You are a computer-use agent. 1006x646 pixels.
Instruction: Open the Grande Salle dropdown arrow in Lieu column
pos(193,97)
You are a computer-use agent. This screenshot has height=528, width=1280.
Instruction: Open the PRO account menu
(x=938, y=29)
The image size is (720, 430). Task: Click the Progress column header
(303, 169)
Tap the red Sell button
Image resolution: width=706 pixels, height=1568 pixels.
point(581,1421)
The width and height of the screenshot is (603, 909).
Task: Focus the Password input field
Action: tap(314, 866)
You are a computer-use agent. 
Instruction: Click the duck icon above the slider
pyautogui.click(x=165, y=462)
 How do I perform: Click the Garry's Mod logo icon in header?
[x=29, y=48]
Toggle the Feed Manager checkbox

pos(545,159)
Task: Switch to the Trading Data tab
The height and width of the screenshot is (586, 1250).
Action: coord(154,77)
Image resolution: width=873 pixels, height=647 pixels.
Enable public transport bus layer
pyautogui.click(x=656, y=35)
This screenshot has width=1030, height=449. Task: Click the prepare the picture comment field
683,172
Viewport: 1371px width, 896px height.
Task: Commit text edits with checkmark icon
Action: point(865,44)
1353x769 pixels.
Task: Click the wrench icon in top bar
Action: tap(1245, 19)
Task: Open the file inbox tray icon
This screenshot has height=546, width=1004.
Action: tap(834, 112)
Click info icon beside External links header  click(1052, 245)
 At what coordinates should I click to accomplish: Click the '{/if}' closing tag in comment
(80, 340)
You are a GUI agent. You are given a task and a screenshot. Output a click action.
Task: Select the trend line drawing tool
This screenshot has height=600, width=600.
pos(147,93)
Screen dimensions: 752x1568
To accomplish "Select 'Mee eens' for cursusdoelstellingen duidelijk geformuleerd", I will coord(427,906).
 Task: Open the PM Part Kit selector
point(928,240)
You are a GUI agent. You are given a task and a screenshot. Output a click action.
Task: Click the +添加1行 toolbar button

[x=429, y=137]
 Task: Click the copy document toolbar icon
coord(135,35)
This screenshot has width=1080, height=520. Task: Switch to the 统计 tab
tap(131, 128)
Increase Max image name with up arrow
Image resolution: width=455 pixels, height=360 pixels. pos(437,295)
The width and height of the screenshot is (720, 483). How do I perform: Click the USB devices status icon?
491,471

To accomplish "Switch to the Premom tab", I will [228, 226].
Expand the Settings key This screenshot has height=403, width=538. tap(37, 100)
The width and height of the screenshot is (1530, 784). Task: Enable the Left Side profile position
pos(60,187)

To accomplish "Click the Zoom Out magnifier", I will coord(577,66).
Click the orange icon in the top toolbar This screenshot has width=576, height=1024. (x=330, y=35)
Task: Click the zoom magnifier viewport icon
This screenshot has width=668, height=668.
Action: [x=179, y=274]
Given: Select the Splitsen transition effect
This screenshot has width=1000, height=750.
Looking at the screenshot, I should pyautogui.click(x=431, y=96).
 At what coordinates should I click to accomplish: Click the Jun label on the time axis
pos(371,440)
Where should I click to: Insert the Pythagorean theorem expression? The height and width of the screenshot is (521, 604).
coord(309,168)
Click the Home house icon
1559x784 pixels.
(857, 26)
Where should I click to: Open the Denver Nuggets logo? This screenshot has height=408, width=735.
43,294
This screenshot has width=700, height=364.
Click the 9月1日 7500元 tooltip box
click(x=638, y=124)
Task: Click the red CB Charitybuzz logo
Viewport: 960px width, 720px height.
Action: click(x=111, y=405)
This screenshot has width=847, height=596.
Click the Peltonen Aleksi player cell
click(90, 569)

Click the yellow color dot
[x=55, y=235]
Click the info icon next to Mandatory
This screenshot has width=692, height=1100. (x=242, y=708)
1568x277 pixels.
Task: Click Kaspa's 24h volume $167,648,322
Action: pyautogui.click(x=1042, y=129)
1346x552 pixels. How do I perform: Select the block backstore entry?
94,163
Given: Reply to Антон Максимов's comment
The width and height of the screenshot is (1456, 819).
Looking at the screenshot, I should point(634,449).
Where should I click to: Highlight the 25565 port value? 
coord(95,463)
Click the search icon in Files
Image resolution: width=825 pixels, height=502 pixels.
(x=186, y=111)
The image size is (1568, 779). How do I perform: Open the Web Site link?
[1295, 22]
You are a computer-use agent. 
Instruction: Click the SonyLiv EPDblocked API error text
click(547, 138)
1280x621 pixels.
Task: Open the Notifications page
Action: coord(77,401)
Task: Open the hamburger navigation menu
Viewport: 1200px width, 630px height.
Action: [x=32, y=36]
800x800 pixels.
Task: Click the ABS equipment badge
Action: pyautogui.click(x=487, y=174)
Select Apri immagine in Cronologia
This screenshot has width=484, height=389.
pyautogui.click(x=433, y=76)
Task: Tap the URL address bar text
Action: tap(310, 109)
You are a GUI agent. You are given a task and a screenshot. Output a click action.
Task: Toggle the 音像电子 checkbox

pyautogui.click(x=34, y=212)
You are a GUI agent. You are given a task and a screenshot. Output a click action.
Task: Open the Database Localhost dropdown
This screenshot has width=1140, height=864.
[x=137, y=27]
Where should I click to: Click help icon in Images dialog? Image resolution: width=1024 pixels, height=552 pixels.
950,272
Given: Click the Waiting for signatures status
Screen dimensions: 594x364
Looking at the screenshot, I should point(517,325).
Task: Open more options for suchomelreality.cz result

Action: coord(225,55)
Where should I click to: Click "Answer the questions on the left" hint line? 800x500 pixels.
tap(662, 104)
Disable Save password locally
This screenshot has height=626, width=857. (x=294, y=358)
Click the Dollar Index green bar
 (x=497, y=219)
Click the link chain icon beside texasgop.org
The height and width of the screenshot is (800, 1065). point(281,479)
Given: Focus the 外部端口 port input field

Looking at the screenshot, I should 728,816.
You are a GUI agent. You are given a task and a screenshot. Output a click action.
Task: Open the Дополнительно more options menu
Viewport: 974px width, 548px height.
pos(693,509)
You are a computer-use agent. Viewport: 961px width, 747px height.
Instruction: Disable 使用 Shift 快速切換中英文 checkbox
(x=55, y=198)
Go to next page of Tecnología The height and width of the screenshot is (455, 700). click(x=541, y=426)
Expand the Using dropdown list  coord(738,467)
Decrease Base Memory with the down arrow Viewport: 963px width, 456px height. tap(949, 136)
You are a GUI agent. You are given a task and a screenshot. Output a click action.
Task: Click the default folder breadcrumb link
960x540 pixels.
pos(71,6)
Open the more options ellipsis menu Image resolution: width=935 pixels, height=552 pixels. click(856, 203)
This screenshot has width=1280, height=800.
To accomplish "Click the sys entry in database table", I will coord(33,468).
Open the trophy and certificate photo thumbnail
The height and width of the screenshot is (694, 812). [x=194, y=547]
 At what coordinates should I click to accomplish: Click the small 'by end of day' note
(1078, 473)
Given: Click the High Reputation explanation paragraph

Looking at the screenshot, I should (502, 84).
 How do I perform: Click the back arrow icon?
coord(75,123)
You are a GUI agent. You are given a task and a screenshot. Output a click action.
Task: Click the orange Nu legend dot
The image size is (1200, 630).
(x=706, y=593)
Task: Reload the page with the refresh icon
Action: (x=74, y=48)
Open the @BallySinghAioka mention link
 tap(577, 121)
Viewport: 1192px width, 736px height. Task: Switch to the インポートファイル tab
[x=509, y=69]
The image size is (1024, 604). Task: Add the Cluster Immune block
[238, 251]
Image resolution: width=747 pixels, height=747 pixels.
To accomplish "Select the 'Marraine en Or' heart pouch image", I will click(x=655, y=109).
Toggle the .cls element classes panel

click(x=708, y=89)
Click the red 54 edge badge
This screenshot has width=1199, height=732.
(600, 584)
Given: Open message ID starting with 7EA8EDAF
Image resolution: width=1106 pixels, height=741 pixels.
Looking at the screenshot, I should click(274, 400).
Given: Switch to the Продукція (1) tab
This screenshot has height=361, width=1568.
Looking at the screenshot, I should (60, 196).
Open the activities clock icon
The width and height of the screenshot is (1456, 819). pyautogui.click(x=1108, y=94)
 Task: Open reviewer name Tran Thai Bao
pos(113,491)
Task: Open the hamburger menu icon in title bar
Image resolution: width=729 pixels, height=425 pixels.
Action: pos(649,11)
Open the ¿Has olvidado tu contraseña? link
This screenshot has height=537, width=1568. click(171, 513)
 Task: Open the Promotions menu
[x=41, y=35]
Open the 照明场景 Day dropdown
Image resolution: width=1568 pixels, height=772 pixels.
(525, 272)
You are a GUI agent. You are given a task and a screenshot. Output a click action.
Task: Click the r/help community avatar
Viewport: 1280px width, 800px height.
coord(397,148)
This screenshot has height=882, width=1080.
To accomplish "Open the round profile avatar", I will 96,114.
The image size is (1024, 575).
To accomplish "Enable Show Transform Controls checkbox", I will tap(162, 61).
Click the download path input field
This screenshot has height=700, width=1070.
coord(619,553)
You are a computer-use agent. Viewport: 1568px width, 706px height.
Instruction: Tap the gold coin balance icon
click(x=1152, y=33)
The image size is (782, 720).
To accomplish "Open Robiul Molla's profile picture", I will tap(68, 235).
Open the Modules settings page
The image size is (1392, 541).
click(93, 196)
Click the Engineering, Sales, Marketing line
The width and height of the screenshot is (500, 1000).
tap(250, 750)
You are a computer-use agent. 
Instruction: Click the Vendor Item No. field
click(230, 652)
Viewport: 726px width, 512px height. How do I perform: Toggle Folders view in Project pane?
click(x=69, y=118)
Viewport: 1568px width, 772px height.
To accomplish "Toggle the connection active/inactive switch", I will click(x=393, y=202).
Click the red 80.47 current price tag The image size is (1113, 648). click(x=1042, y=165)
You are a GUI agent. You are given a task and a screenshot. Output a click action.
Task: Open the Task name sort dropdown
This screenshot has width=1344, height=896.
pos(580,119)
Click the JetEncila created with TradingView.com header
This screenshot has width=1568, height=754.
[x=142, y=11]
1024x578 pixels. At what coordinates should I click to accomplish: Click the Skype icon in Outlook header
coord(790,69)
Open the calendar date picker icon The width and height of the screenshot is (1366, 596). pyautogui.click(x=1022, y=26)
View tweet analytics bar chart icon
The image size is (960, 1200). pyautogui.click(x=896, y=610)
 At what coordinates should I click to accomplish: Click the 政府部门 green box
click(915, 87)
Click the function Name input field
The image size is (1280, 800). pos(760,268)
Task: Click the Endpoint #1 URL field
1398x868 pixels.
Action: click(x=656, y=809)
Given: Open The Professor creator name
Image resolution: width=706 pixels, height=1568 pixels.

__Exercise__:
Exact copies of the lines from the one holding "Open the calendar" through the last line above, and only those, make up the answer.

__Answer to the problem__:
Open the calendar date picker icon The width and height of the screenshot is (1366, 596). pyautogui.click(x=1022, y=26)
View tweet analytics bar chart icon
The image size is (960, 1200). pyautogui.click(x=896, y=610)
 At what coordinates should I click to accomplish: Click the 政府部门 green box
click(915, 87)
Click the function Name input field
The image size is (1280, 800). pos(760,268)
Task: Click the Endpoint #1 URL field
1398x868 pixels.
Action: click(x=656, y=809)
Given: Open The Professor creator name
Image resolution: width=706 pixels, height=1568 pixels.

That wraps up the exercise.